Scientists from Japanese research institute RIKEN and the University of Tokyo have developed ultra-thin photovoltaics wrapped in stretchable and waterproof films, which can continue to generate solar electricity even after being soaked in water or being exposed to mechanical stress, such as cleaning in a washing machine.
As ultra-thin and stretchable material that can be woven into wearable textiles is often permeable, the scientists have come up with a coating made of acrylic-based elastomer, which prevents water infiltration, while allowing light in.
The researchers have subjected the photovoltaics to a variety of tests, finding first that it had a strong energy efficiency of 7.9 %, producing a current of 7.86 mW/cm², as the current density was 13.8 mA/cm² at 0.57 V, based on a simulated sunlight of 100 mW/cm².
The efficiency of double-side-coated devices decreases only by 5.4% after immersion in water for 120 minutes.
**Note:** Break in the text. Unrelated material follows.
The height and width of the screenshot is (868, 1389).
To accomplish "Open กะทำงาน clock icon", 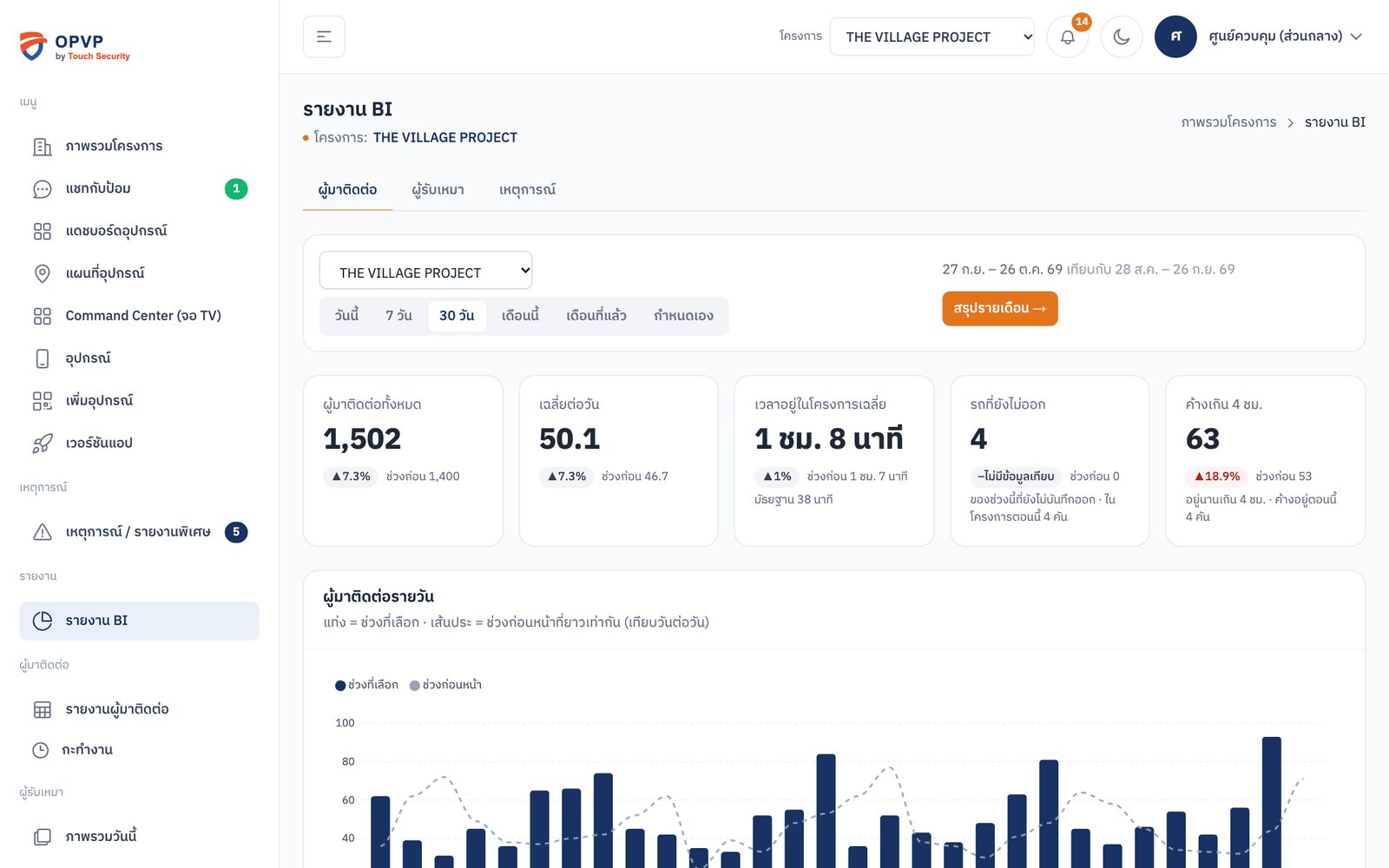I will [x=41, y=750].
Furthermore, the efficiency of the devices remains at 80% of the initial value even after 52% mechanical compression for 20 cycles with 100 minutes of water exposure, read the research findings published in the journal Nature Energy,
The extremely thin and flexible organic photovoltaic cell is based on material called PNTz4T, which the scientists had developed in earlier work.
According to Takao Someya, the leader of the research group, these cells could be used to provide power to health monitors woven into clothing, which are able to record heartbeats and body temperature, and provide early warning of medical problems.
These healthcare textile-implantable devices need a steady power supply of several milliwatts or more to continuously collect data, and the new textile-compatible photovoltaics would be able to cater to the need.
“We were very gratified to find that our device has great environmental stability while simultaneously having a good efficiency and mechanical robustness. We very much hope that these washable, lightweight and stretchable organic photovoltaics will open a new avenue for use as a long-term power source system for wearable sensors and other devices,” says Kenjiro Fukuda of the RIKEN Center for Emergent Matter Science.